Valendo-se de Durkheim, que afirmava que o suicídio é muito mais comum entre os protestantes do que entre os católicos, o professor explica que para os católicos a salvação é conjunta, eles têm em sua comunidade uma hierarquia e são uma única igreja em todo o mundo. E tudo isso, segundo ele, ajuda muito a pessoa a se reconectar em um momento de estresse, extrema solidão, desgaste social. “Na protestante não, seja ela batista, presbiteriana, assembleiana, está vinculado à só um tipo de igreja, que facilita sua desvinculação de um corpo social, alguém para conversar sobre uma relação amorosa, pressão no estudo ou trabalho”, conta.
Divulgação
Falar sobre suicídios requer muita sensibilidade de profissionais da comunicação. Ancorados no chamado “efeito Werther”, e na tese de que o suicídio é contagioso, hipótese descartada também por Drukheim, a maioria dos jornais e veículos de mídia não noticiam casos de suicídios, quase como em um acordo tácito. Werther faz referência ao romance epistolar de Johann Wolfgang Goethe, Os sofrimentos do jovem Werther, de 1774. Werther, um rico jovem alemão, vive uma paixão que não pode ser correspondida em sua plenitude, pelo fato de sua amada, Charlotte, ser casada. Então, ele decide por fim à sua vida com um tiro na cabeça. Quando a obra ganhou os palcos dos teatros alemães, a taxa de suicídio entre jovens aumentou significativamente. Segundo Enrique, existem pesquisas que apontam que quanto mais informação é difundida sobre o suicídio, de maneira responsável e ética, maior as condições de serem ofertados serviços de assistência. “O tabu é transversal. Existem em todas as faixas etárias, classes sociais e entre todos os profissionais. Não existe, de maneira geral, um lugar onde você tenha consolidado que é tranquilo falar sobre suicídio. Tem o aspecto mórbido, moral, do próprio impacto que as pessoas pensam que geram falar sobe suicídio”.

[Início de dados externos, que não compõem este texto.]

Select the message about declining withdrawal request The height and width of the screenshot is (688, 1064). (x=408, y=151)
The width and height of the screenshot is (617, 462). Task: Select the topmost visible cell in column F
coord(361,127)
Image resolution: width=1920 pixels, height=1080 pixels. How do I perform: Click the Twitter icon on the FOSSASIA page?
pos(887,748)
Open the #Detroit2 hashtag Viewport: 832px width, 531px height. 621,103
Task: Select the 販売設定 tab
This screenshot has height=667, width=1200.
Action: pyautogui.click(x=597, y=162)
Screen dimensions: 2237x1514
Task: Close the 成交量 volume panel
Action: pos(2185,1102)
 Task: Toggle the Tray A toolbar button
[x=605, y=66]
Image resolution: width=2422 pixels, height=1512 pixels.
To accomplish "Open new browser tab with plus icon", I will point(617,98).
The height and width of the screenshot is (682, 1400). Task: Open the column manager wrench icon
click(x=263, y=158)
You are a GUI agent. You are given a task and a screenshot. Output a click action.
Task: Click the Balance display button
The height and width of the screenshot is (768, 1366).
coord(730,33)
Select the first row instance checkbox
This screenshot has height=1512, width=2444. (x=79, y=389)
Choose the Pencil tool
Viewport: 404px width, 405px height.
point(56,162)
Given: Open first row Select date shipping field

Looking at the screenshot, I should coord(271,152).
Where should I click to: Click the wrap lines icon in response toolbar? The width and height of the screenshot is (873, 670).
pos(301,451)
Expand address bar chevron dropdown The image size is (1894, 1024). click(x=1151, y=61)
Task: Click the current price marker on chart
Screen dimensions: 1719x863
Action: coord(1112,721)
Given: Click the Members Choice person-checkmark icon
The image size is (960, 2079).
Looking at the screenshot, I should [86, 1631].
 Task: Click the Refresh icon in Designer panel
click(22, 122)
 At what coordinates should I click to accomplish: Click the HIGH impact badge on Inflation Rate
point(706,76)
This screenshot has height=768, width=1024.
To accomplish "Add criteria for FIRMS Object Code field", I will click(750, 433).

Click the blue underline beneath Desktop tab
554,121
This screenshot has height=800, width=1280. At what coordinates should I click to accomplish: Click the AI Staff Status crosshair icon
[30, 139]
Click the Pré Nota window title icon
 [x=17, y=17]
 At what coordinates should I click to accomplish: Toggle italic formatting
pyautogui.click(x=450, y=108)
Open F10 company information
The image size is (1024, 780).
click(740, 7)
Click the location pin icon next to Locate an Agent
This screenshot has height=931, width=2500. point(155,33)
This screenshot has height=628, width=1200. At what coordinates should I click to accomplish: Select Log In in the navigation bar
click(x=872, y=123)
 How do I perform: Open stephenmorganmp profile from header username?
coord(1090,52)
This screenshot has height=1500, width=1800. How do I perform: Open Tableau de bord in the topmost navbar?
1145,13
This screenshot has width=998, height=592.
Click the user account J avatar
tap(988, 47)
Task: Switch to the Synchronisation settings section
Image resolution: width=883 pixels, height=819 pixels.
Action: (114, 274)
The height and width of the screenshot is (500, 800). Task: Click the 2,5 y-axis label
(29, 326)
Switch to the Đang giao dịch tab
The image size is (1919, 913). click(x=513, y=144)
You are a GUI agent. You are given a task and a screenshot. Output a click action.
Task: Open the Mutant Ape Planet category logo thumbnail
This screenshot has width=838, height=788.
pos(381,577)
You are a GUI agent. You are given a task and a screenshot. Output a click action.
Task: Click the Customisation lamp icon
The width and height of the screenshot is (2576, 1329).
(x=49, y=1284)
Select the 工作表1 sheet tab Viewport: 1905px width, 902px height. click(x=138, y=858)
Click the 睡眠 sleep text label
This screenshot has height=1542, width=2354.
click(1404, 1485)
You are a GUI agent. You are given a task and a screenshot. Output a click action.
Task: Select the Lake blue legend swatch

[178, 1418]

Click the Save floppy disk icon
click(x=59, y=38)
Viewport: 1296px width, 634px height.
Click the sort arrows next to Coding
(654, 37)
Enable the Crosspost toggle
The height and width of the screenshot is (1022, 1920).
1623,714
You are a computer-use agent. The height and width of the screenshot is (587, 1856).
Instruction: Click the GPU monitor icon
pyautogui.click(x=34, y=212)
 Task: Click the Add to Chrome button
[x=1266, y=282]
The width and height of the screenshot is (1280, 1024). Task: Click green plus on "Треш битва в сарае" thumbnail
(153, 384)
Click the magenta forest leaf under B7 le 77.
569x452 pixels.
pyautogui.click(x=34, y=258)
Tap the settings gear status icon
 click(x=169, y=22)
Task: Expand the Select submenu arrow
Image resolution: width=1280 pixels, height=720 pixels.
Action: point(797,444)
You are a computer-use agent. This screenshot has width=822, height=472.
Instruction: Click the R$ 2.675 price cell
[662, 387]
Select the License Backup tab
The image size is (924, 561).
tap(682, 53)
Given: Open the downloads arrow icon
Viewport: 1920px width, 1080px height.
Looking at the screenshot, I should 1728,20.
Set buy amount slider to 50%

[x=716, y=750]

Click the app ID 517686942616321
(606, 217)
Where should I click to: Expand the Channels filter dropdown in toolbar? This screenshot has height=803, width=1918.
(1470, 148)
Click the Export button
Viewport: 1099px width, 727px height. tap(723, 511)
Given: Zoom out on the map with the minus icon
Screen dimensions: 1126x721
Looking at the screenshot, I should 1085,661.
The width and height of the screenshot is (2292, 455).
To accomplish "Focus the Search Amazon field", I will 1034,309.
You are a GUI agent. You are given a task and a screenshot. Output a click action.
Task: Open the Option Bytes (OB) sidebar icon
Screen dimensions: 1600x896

O psicólogo cita o recente caso do suicídio de um motoboy, de 41 anos, com o filho de quatro no colo, que se jogou do 17º andar do prédio do Fórum Trabalhista do Tribunal Regional de São Paulo, que, para ele, foi tratado de maneira sensacionalista, não trazendo nenhuma informação adequada sobre o assunto.
“Se você faz uma reportagem dizendo qual a dose suficiente de chumbinho para matar, você está dando o método publicamente, e não trabalha de fato a relação que se precisa sobre o fato de que o chumbinho no Brasil é ilegal, não pode ser comercializado, se você souber de algum lugar que vende ilegalmente, pode denunciar para a vigilância sanitária da cidade, e a ingestão do chumbinho tem que ser imediatamente socorrida para, se possível, promover a lavagem estomacal”, conclui.